The Ties (2020)
7/10
Two kinds of ties
20 April 2021
Warning: Spoilers
Daniele Luchetti has made some fine films, bit this one is a dispiritingly sour piece. When we first meet them, in the early 1980s, Aldo and Vanda, are a young couple living in Naples with two young children. Aldo pontificates about literature for RAI, and has fallen for Lidia, a young beauty who works there. There's a scene that involves tying shoelaces, but the ties the title really refers to are those that bind someone to their spouse/partner and the children they share. Lidia recognises that Aldo still feels their pull and sends him back to his wife and children.

We then fast forward to find Aldo and Vanda are in their sixties, and in the roles Alba Rohrwacher and Luigi Lo Cascio have been replaced by Laura Morante, still sensational, and Silvio Orlando, a Luchetti favourite. (There's the usual problem of finding it impossible to believe the younger versions would have evolved into the older ones.) It soon emerges that staying together hasn't turned out well, and their marriage has been unhappy for both of them. We're also meant to believe that it's been so toxic that their children, so delightful when young, have turned in middle age into a repellent pair, who treat their parents appallingly.

■ **Tasks to complete**:
- 1) In the film review of The Ties, in which city are Aldo and Vanda living when the film first introduces them?
- 2) Resume the film review of The Ties after its last sentence.
The items that follow have no connection to the film review.

■ **Data extract**:
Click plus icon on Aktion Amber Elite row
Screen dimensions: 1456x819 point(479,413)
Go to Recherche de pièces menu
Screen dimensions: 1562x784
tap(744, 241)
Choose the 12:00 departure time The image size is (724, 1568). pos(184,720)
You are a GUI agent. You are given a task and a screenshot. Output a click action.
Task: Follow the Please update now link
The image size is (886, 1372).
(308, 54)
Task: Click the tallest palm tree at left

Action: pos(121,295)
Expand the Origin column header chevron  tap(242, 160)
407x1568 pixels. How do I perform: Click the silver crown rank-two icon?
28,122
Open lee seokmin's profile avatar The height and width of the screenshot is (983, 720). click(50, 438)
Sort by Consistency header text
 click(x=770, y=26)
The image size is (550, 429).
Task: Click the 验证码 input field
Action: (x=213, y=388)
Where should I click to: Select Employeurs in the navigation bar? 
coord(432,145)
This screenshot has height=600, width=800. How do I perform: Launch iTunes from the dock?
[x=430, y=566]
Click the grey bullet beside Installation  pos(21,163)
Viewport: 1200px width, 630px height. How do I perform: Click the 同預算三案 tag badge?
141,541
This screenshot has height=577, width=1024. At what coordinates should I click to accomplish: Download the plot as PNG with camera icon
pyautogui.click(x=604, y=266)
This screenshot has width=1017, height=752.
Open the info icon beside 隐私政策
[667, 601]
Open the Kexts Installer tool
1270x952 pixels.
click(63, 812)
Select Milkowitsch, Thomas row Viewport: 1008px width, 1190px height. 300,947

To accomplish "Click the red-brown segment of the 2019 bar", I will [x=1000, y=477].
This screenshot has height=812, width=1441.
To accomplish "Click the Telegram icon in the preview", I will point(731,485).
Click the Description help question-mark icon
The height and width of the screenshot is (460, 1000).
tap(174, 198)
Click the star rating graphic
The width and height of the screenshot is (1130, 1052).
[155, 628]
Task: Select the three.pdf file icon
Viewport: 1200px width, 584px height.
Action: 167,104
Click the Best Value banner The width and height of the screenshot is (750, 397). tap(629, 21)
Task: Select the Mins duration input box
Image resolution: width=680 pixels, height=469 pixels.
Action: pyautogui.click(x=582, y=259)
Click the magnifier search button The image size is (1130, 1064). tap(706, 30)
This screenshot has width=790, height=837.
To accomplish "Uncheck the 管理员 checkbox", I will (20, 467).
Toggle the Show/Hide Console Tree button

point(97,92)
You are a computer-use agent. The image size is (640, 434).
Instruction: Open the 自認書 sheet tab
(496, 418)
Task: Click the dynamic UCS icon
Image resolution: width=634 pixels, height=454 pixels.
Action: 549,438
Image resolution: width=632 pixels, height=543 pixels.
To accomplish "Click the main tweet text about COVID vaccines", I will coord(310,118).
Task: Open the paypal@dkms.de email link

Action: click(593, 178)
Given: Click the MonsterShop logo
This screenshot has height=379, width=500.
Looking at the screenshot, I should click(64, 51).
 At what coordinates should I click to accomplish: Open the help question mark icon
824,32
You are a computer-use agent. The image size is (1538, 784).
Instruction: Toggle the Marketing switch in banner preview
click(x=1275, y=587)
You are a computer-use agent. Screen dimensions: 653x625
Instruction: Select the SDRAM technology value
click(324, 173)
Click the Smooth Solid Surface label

■ **Task-by-task outputs**:
- 1) Naples.

- 2)
The action and direction are as excellent as one would expect, but the screenplay (written by Luchetti and two others, one the author of the original novel) is a turn-off. Its moral seems to be that a man should go wherever his lust takes him, and let his wife and children go hang. Maybe keep doing this until he can no longer attract young replacements, or the alimony payments get too much. Not attractive.